China Manufacturing Stumbles as U.S. Takes Off

Date: Wednesday, March 3, 2021
Source: Wall Street Journal

China’s manufacturing sector grew at a markedly slower pace in February than the month before, surveys released over the weekend suggested, even as similar indicators in the U.S. are signaling rapid growth. The weakness in China is likely only a blip, but if its export orders don’t recover in March and April, that could signal the nation’s economy is cooling more quickly than many anticipated.

Chinese purchasing managers indexes have been trending lower since December when officials mandated new lockdowns in some northern cities to contain a rash of coronavirus outbreaks there. February’s service sector PMI was expected to be weak because officials have been exhorting citizens to stay at home during the Lunar New Year holiday this winter rather than travel to see relatives. No surprise then that spending on things like train tickets would be weak.
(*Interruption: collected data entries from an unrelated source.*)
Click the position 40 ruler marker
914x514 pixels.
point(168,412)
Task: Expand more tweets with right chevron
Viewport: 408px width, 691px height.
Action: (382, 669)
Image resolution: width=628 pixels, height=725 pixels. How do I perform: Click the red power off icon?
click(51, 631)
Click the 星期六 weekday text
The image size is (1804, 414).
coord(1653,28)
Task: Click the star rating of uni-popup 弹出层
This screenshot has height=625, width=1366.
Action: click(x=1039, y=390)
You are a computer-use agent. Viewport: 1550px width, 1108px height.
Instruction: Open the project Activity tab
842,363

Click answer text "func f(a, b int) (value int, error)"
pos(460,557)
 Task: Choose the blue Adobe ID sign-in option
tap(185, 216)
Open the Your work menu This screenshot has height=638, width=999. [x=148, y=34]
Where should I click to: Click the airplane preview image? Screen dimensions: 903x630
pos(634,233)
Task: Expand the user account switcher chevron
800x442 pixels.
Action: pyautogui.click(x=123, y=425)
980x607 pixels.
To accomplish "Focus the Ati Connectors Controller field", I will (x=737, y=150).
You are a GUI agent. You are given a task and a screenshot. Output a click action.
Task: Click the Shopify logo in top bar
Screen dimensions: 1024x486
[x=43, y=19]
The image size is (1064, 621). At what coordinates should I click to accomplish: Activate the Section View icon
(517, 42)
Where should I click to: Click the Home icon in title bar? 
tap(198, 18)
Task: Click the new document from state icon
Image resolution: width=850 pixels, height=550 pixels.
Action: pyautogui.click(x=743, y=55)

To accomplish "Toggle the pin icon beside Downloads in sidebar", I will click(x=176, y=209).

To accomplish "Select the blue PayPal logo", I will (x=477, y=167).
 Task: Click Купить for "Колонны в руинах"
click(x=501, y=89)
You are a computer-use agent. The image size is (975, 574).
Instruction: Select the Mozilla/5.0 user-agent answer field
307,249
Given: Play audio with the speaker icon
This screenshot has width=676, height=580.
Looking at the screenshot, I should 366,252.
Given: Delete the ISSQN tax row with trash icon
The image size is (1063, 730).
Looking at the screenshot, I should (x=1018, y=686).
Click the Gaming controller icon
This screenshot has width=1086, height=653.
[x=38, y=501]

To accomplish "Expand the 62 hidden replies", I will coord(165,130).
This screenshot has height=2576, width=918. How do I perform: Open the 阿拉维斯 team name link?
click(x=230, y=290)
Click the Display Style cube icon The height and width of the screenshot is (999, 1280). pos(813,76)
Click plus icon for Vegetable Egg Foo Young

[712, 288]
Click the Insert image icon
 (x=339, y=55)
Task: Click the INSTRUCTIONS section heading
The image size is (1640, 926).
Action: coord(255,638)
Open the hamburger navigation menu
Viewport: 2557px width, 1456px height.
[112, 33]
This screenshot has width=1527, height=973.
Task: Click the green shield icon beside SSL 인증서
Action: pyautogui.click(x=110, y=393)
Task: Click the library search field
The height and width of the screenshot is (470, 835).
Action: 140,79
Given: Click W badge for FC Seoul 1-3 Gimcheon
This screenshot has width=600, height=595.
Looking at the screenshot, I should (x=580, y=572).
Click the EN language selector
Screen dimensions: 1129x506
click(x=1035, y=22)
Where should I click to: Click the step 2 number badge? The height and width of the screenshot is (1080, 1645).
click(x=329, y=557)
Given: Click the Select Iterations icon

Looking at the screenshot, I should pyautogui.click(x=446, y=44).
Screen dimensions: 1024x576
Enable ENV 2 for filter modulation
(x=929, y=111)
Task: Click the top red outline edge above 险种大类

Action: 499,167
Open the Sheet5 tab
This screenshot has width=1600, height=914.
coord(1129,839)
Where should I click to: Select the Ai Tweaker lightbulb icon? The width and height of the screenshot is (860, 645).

What did surprise economists was the weakness in February manufacturing. Many had believed that it would actually be stronger than usual this year because migrant workers who normally head home were staying on the job. No such luck: The headline factory PMI drifted down to 50.6 from January’s 51.3, still indicating an expansion in business activity, but the weakest one since last May. The new export orders subindex fell below 50, signaling contraction for the first time since last August.

Part of the explanation may be seasonality; the shifting dates of the Lunar New Year holiday make adjusting indexes for seasonal distortions tricky. But the strong rebound in global trade in late 2020 likely also weakened marginally in early 2021. China has yet to release its trade data for January or February, but South Korean export growth slowed in those months.

Additionally, in January there was a narrowing of the big gap that had developed between the strength in factory orders and factory production in the U.S., according to PMI data from the Institute for Supply Management. Demand for goods growing at a much faster pace than U.S. factories’ production has been a main factor driving the surge of Chinese exports in recent months.

That narrowing looks like it was temporary, however: The ISM’s February manufacturing report, released on Monday, showed a big pickup in U.S. factory production—and an even bigger pickup in the pace of new orders.

With U.S. manufacturers struggling to fill inventories depleted during the pandemic, another big round of stimulus on the horizon and a U.S. household saving rate that is already very elevated, it seems likely that U.S. factories will keep struggling to keep up with demand for most of 2021.

That in turn will lend support to Chinese exports. The Covid-19 flare-ups in northern China that prompted new lockdowns now also appear to be mostly under control. China’s economy slipped a bit in February and its March trade data will be well worth watching. But for now, the most likely scenario is that this proves to be a blip and the country’s economy keeps expanding quickly through 2021.